Le phénomène n’est plus marginal. À la rentrée 2026, 11,6 millions d’élèves franchissent les portes des écoles, collèges et lycées, pour 1,2 million de personnels et quelque 55 000 implantations. Mais le système éducatif compte 161 000 élèves de moins qu’un an plus tôt, a rappelé le ministre de l’Éducation nationale, Édouard Geffray, lors du Conseil des ministres fin août.

Ce mouvement ne fait que commencer. Selon les projections de la DEPP, les secteurs public et privé sous contrat pourraient perdre 1,676 million d’élèves entre 2025 et 2035, soit une contraction de 14,2 % des effectifs scolaires. Dès cette rentrée, le premier degré devrait compter 125 400 élèves de moins, et le second degré 36 200 de moins.

La cause est désormais bien identifiée : la baisse des naissances, amorcée depuis le début des années 2010 et accentuée depuis le milieu de la décennie passée. Elle frappe d’abord les écoles maternelles et élémentaires, avant de remonter progressivement vers les collèges et les lycées.

Une carte scolaire à repenser

Cette contraction pose immédiatement la question de la carte scolaire. Moins d’élèves signifie mécaniquement moins de besoins dans certains territoires, mais pas nécessairement dans les mêmes proportions partout. La DEPP souligne d’ailleurs de forts écarts géographiques : Guyane et Mayotte font partie des rares territoires où les effectifs du second degré devraient encore progresser.

Guyane et Mayotte : les effectifs progresent encore dans le second degré

Le ministère veut désormais anticiper davantage ces mouvements. Dix-huit départements expérimentent ainsi une carte scolaire à cinq ans, et une direction de la politique territoriale de l’école et de l’anticipation doit voir le jour au ministère d’ici novembre 2026. Derrière cette réorganisation se profile une question beaucoup plus politique : que faire des moyens théoriquement « libérés » par la baisse du nombre d’élèves ?

Conditions d’enseignement

La tentation pourrait être de réduire progressivement les emplois et le nombre de classes. Mais la baisse démographique peut aussi être vue comme une occasion d’améliorer les conditions d’enseignement : classes moins chargées, davantage d’accompagnement individuel, renforcement du remplacement ou maintien d’écoles dans les territoires ruraux.

Autrement dit, la démographie pourrait devenir soit un levier d’économies, soit un « dividende éducatif ». L’enseignement supérieur n’est pas encore entré dans cette phase de contraction. En 2025-2026, la France compte 3,05 millions d’étudiants, soit encore 1,1 % de plus en un an. Mais le secteur privé enregistre déjà un premier recul, de 1,7 %, notamment sous l’effet des évolutions du financement de l’apprentissage.

Choc démographique

Les projections du SIES montrent surtout que le choc démographique va arriver plus tard dans le supérieur. Les effectifs devraient continuer à progresser jusqu’au début des années 2030, pour dépasser légèrement 3,15 millions d’étudiants, avant de commencer à diminuer à partir de 2033.
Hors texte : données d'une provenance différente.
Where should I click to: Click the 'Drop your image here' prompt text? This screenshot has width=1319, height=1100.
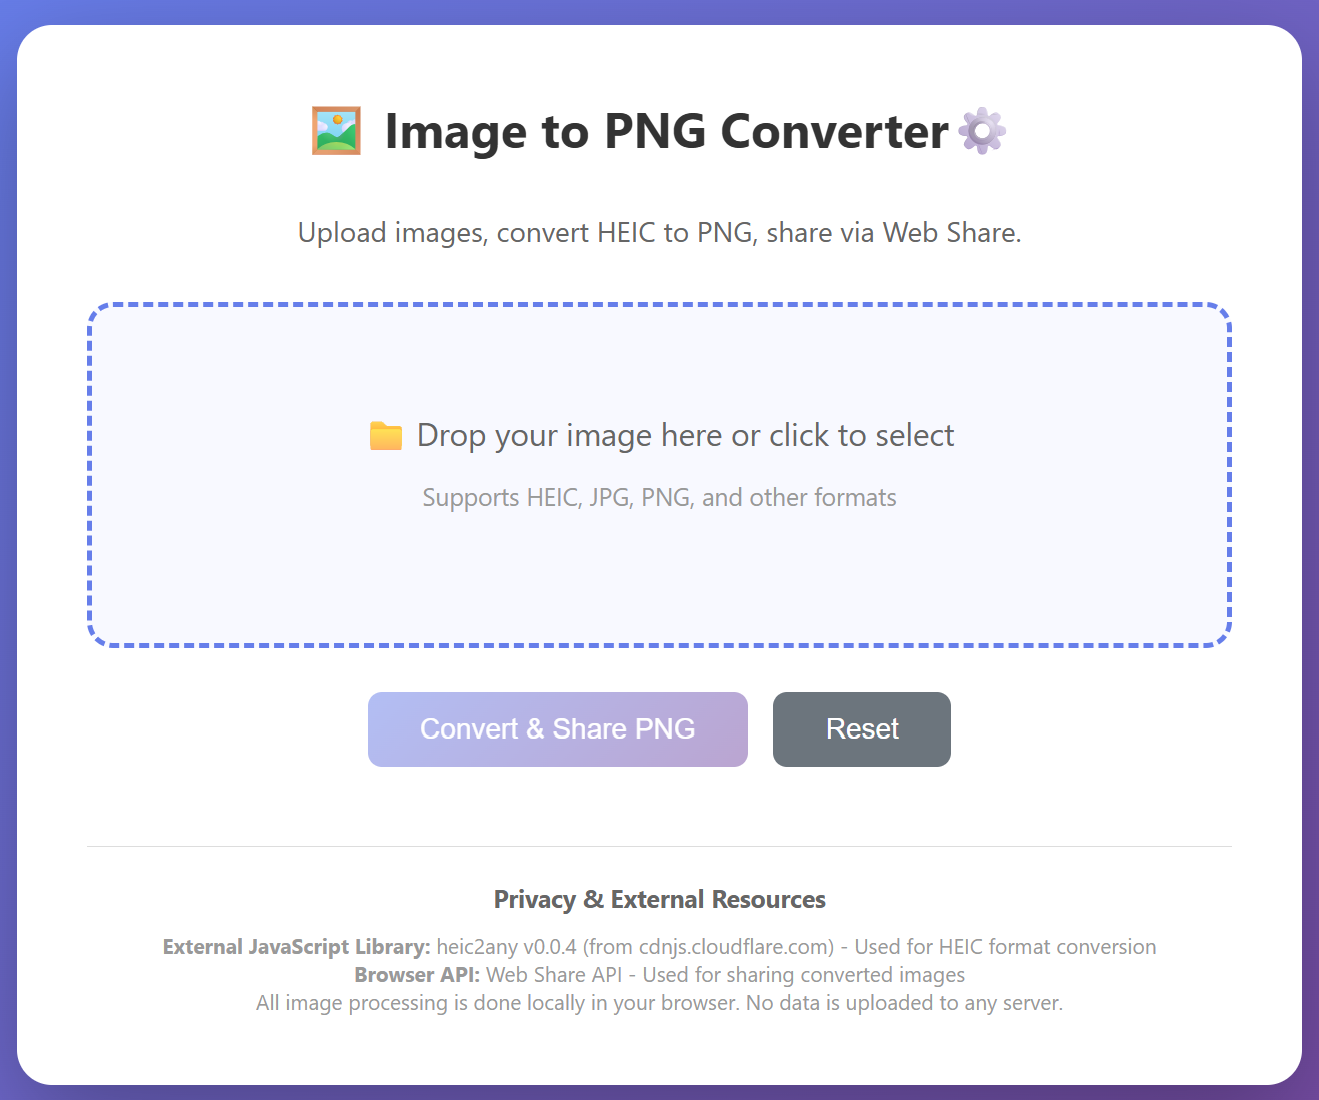click(x=685, y=435)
Tous les établissements ne seront toutefois pas exposés de la même manière

Le décalage est logique : les générations moins nombreuses nées à partir de 2015 n’atteindront l’enseignement supérieur qu’une vingtaine d’années plus tard. La diminution du nombre de bacheliers entrant dans le supérieur commencerait, elle, à se faire sentir dès 2029.

Tous les établissements ne seront toutefois pas exposés de la même manière. Le SIES prévoit que les universités, notamment les licences générales, seront les premières touchées. À l’inverse, les écoles de commerce et d’ingénieurs, les établissements privés ainsi que certaines formations paramédicales pourraient encore progresser, grâce à l’augmentation des taux de poursuite d’études et à la diversification des parcours.

Davantage de concurrence

À terme, la démographie pourrait donc modifier profondément le rapport de force entre établissements. Moins de jeunes signifie davantage de concurrence pour attirer les étudiants, mais aussi davantage de pression sur les modèles économiques reposant sur une croissance continue des effectifs.

Pour les universités comme pour les écoles, la question ne sera plus seulement de savoir combien de places ouvrir, mais comment maintenir leur attractivité avec des générations moins nombreuses. L’école est déjà entrée dans cette nouvelle ère. Le supérieur dispose encore de quelques années pour s’y préparer.